Constitutive Photomorphogenic Phenotype of YHB Seedlings. (A) Morphology comparison of 4-day-old seedlings grown in darkness or under different fluence rates of continuous red light (Rc). (B) Hypocotyl lengths (mean ± S.D.) of 4-day-old seedlings of different genotypes (n  =  40∼60). (C–F) TEM micrographs of an etioplast of dark-grown wild type (C), of a chloroplast of light-grown wild type (D), and of an etioplast from dark-grown YHB seedlings ((E) and (F); (F) is a close-up view of (E)). Scale bars  =  1.0 μm.

Figure 2.

Microarray Analysis Shows Significant Misregulation of the Arabidopsis Genome by YHB. (A) Number of statistically significant two-fold (SSTF) regulated genes in dark-grown YHB (YHB–D), in dark-grown phyAphyB double mutants (phyAphyB–D), in Ler wild type grown under 15 μmol m⁻² s⁻¹ (WT–Rc15) or 50 μmol m⁻² s⁻¹ (WT–Rc50), and in YHB grown under 50 μmol m⁻² s⁻¹ (YHB–Rc50) compared with dark-grown Ler wild type (WT–D). (B) Venn diagrams show pairwise comparison of SSTF-regulated genes with percentage values indicating the proportion of shared genes for each expression profile. (C, D) Venn diagrams show comparison among three different sets of SSTF-regulated genes.

Figure 3.

Hierarchical Cluster Analysis of 3889 Core YHB- and Rc-Regulated Genes Reveals Great Overlap of Expression Pattern.

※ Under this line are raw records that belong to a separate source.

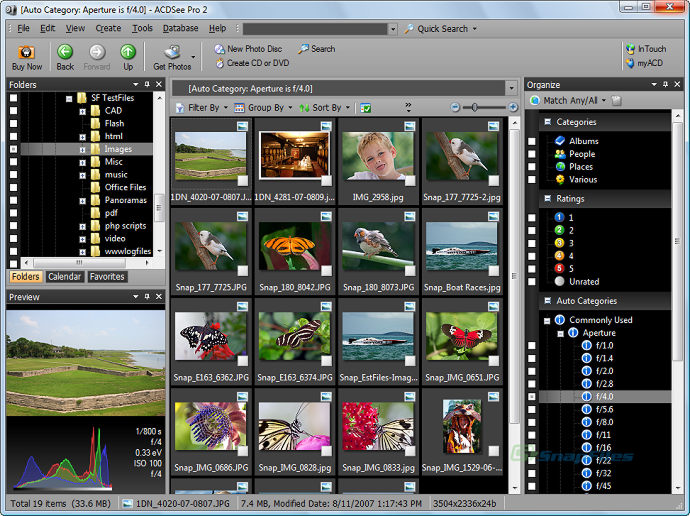The height and width of the screenshot is (516, 690).
Task: Click the green Back arrow button
Action: [65, 52]
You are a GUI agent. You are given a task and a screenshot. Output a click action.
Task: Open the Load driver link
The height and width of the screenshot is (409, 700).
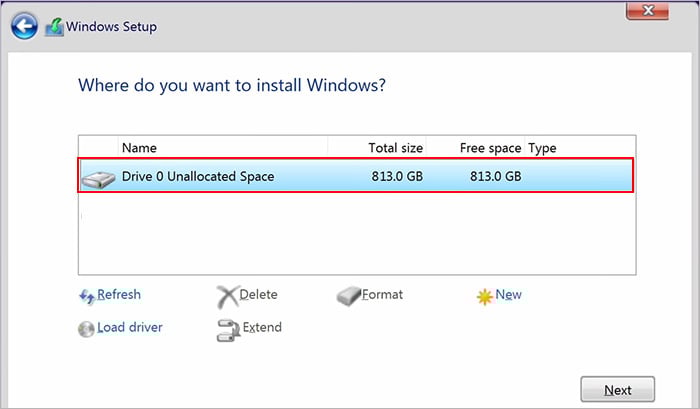[x=130, y=327]
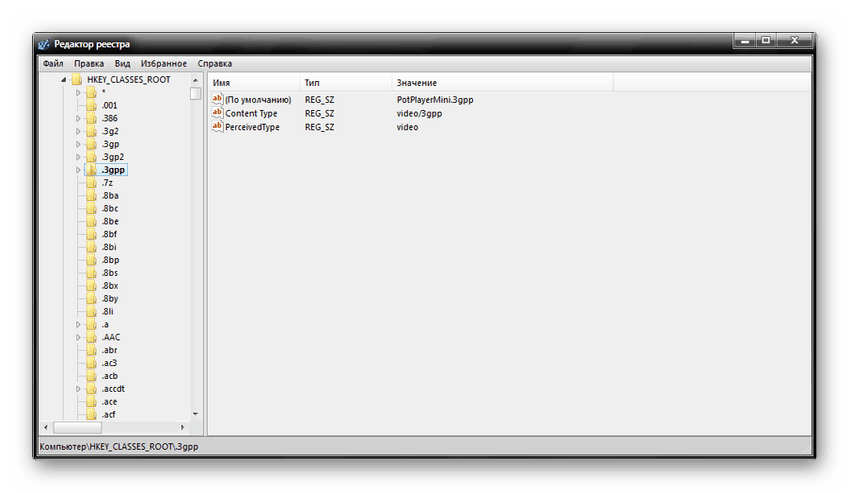
Task: Expand the .AAC key in the tree
Action: coord(78,337)
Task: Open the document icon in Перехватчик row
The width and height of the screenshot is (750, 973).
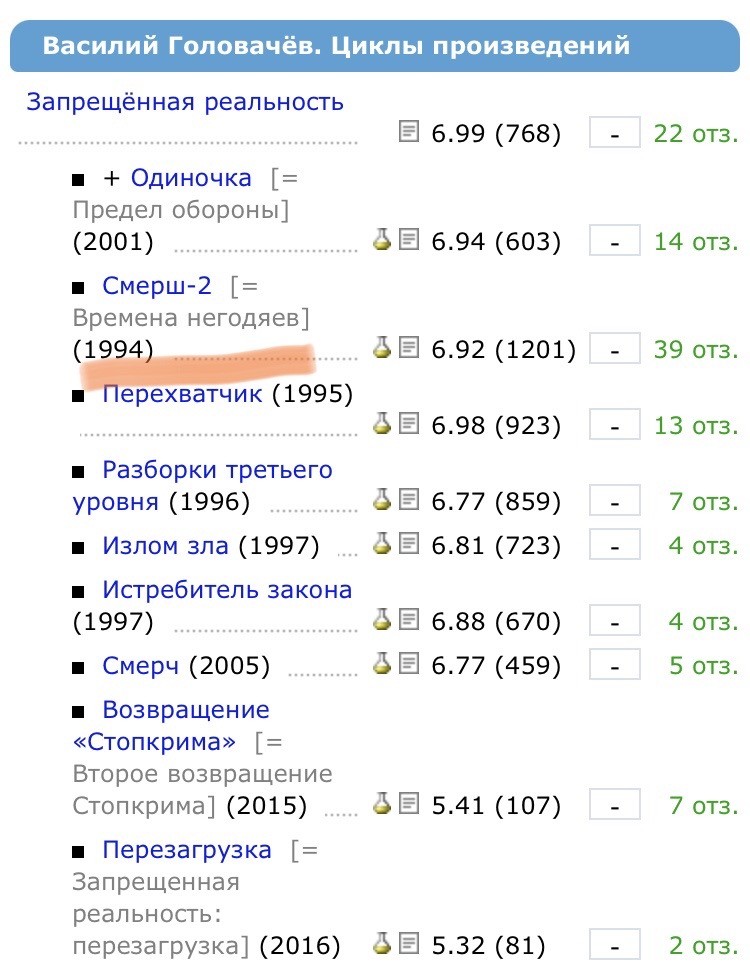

White dots indicate absolute maximum of expression change for each gene among the five experimental treatments described in Figure 2. Vertical gray bars at the right side mark gene sets with similar trend of expression change between YHB–D and Rc-grown seedlings. Solid black bars illustrate two gene sets differentially regulated by YHB and Rc. Some representative genes are indicated in the map. The numerical values for the green-to-magenta gradient bar (bottom) represent log₂-fold change relative to WT–D, with induction represented in magenta and repression represented in green.

Figure 4.

YHB-Dependent Misregulation of Gene Expression Is Globally Attenuated by Red Light. Among the total of 1861 genes with comparative expression changes in both dark- and Rc-grown YHB seedlings, (A) 914 genes showed significant up-regulation, while (B) 947 genes showed significant down-regulation; expression for four experimental treatments was normalized to YHB–D and sorted by YHB–Rc50. Expression validation of two representative YHB-induced genes (C) and two representative YHB-repressed genes (D) are shown. Slashed bars  =  microarray measurement; solid bars  =  qRT–PCR measurement. Treatment codes include: 1  =  WT–D, 2  =  phyAphyB–D, 3  =  YHB–D, 4  =  WT–Rc15, 5  =  WT–Rc50, and 6  =  YHB–Rc50.

Figure 5.

Class-1 YHB-Regulated Genes Show a Striking Pattern of Attenuation by Red Light. (A) Integrated expression patterns of YHB-induced and repressed genes that were attenuated by Rc (see Supplemental Table 4 for list of genes shown). Expression validation of seven representative YHB-induced genes (B) and two representative YHB-repressed genes (C) are shown. CAB gene expression is inconsistent between two measurements and thus is plotted with two axes. The legend for the relative expression in (B) and (C) is same as Figure 4C and 4D.

Figure 6.

Class-2 YHB-Regulated Genes Show Almost Complete Attenuation by Red Light while Expression of Class-3 Red Light-Regulated Genes Is YHB-Independent. (A) Integrated induced and repressed expression patterns for Class-2 genes (see Supplemental Table 4 for list of genes shown). (B) Integrated induced and repressed expression patterns for Class-3 genes (see Supplemental Table 4 for list of genes shown). (C–E) Expression validation of one YHB–D-induced gene (C), two YHB–D repressed genes (D), and one Rc-specific induced gene (E). The legend for the relative expression in (C)–(E) is the same as in Figure 4C and 4D.